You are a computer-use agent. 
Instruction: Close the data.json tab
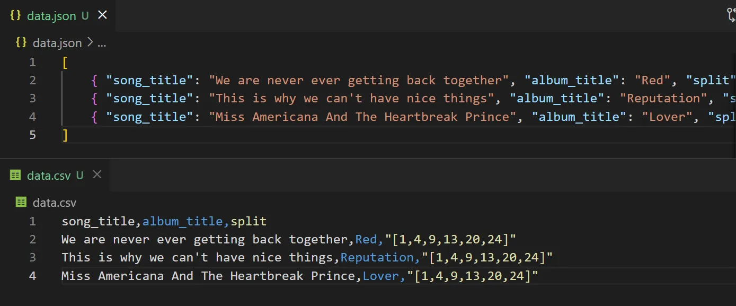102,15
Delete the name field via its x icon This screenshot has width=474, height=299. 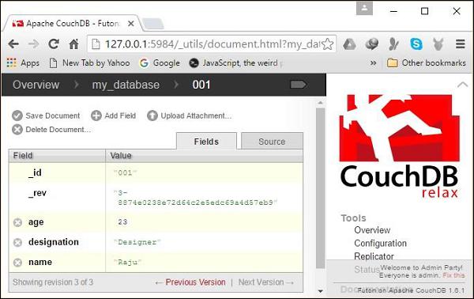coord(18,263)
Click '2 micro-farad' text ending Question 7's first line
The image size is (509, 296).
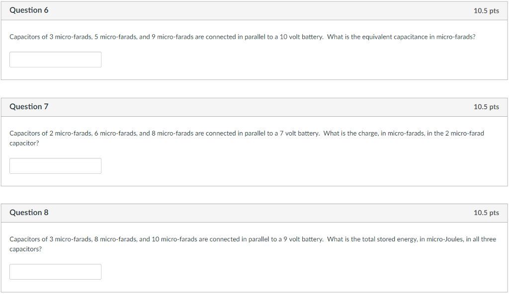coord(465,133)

================================

#### HOW TO COMPLETE THIS TASK:
Every line from the one containing "Click '2 micro-farad'" through the end of the listing is to be copied exactly; the pictures are not.

#### SOLUTION TO THE PROBLEM:
Click '2 micro-farad' text ending Question 7's first line
The image size is (509, 296).
coord(465,133)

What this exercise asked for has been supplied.